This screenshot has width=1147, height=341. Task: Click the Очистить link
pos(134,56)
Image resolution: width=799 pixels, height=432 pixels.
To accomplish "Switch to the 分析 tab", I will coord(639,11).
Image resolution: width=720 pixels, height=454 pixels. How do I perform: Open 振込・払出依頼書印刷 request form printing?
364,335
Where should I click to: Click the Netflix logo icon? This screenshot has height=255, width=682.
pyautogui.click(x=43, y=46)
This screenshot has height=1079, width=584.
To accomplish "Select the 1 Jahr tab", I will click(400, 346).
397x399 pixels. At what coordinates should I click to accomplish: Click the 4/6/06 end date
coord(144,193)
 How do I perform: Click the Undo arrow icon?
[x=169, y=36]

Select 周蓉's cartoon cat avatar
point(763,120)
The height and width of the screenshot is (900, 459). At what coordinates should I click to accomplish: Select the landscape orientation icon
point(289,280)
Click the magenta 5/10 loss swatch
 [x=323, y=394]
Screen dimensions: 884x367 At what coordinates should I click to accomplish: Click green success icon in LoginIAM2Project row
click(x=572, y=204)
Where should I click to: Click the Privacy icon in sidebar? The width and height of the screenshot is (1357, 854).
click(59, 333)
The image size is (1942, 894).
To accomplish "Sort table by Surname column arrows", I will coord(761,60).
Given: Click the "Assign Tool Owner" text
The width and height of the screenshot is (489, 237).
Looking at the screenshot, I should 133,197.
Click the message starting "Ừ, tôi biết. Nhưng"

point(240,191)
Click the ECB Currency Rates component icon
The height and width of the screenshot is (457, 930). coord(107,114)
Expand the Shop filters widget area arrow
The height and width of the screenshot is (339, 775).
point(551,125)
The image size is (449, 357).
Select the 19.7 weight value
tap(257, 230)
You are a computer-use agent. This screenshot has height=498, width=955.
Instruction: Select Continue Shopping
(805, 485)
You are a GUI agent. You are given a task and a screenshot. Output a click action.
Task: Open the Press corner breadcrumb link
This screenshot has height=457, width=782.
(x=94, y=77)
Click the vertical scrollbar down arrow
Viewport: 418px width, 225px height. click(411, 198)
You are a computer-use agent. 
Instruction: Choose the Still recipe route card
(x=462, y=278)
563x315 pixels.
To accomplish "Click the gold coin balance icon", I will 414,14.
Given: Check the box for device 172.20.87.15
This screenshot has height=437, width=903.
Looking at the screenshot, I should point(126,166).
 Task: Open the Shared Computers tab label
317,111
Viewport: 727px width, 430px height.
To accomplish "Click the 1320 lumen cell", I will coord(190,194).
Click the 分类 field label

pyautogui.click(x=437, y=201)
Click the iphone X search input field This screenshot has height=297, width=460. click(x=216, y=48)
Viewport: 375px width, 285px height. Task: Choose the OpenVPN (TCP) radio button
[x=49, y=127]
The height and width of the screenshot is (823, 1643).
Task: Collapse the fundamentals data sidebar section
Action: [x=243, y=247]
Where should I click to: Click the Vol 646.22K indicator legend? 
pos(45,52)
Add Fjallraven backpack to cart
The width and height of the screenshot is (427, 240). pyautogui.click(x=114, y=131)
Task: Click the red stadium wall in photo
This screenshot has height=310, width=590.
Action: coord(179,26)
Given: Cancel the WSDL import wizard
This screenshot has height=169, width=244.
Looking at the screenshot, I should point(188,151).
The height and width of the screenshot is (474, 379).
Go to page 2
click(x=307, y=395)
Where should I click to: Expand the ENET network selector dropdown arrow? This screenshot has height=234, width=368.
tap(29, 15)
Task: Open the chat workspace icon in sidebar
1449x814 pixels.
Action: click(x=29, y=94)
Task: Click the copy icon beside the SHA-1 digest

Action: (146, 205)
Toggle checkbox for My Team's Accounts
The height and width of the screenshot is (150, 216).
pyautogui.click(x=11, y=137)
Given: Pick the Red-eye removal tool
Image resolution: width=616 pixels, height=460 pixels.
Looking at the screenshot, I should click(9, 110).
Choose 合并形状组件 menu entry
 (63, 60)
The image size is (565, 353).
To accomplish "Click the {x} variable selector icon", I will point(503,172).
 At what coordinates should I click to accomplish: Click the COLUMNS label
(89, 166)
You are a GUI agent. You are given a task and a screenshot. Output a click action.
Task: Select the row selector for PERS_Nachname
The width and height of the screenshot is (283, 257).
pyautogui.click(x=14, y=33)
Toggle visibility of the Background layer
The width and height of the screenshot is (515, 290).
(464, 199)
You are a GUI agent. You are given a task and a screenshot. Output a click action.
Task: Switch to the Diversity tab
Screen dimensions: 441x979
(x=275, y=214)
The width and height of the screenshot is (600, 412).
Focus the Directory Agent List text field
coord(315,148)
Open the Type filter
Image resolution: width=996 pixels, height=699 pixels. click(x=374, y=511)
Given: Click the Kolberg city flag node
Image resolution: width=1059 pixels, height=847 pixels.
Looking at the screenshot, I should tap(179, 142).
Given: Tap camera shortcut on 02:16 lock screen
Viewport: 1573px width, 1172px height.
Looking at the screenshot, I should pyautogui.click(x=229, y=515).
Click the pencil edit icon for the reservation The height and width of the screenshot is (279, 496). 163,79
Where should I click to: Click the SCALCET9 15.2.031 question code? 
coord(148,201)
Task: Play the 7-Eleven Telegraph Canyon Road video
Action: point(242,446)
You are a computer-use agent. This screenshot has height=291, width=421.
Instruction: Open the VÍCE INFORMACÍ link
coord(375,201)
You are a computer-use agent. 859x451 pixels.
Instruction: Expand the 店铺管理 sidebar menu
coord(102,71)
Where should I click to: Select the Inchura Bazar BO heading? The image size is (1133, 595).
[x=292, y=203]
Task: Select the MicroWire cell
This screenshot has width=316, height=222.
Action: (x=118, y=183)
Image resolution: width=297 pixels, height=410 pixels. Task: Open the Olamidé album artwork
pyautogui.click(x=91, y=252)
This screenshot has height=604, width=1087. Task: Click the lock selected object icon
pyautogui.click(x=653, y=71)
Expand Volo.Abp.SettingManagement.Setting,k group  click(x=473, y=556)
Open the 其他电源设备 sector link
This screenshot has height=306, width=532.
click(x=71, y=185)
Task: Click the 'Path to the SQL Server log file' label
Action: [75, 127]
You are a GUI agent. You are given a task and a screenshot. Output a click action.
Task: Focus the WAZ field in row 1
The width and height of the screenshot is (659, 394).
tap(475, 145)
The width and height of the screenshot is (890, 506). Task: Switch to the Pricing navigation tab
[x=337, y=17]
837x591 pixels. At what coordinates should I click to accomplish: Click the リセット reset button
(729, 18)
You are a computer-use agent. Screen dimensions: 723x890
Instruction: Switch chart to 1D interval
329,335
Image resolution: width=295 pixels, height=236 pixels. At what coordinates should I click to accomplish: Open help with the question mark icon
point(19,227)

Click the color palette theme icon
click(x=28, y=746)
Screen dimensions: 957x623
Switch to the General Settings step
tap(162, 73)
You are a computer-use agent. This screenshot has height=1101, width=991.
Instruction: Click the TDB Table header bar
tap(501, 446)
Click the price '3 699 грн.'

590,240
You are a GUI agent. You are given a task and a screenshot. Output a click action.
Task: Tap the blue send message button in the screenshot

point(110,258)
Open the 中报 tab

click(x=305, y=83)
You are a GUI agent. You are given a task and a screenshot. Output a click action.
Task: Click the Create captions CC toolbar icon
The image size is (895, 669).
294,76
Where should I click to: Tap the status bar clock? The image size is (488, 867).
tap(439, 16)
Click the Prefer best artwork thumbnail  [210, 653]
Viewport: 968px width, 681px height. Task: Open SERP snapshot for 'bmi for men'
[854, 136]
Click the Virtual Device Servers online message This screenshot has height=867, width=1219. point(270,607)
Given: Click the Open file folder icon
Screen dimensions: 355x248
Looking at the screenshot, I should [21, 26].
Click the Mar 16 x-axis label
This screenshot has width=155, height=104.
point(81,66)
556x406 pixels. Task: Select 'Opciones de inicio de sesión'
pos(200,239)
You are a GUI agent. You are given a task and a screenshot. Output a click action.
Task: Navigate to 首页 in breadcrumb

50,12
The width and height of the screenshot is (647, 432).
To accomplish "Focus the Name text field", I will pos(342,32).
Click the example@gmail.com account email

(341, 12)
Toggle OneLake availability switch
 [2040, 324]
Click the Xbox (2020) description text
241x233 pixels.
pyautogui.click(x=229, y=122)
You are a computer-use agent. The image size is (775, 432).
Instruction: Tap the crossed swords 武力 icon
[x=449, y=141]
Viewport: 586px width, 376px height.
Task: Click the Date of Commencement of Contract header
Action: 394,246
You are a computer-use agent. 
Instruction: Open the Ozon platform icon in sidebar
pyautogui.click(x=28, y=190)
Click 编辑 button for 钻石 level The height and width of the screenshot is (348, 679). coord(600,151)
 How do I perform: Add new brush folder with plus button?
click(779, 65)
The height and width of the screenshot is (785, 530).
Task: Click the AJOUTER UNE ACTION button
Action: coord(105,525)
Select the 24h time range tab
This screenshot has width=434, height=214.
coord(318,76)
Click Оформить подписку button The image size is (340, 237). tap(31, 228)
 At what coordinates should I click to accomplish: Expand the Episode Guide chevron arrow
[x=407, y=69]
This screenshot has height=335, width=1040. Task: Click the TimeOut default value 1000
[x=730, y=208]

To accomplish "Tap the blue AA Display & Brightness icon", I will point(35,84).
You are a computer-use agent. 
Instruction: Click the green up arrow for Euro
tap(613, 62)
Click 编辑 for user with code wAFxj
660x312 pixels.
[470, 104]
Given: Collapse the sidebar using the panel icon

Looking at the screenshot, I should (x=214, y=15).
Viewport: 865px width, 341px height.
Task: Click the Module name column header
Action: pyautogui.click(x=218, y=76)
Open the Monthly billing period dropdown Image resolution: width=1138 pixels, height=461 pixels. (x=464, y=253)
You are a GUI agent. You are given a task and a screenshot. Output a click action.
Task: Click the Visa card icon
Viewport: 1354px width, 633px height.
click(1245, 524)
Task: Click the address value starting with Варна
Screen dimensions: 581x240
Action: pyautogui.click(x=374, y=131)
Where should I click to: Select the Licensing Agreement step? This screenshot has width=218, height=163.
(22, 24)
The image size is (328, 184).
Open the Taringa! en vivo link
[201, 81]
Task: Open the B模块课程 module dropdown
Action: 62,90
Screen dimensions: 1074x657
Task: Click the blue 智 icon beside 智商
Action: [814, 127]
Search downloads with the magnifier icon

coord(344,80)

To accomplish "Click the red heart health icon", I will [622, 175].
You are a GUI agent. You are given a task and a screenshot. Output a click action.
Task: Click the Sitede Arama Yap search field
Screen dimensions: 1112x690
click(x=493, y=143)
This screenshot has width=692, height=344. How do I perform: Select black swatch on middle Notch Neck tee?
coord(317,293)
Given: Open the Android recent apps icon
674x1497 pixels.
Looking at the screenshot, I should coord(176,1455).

-----

Activity:
Which lines above run from the one containing "Toggle OneLake availability switch" down to the one containing "You are a computer-use agent. The"? Repeat exactly those, both ends included, and nothing else.

Output of the exercise:
Toggle OneLake availability switch
 [2040, 324]
Click the Xbox (2020) description text
241x233 pixels.
pyautogui.click(x=229, y=122)
You are a computer-use agent. The image size is (775, 432).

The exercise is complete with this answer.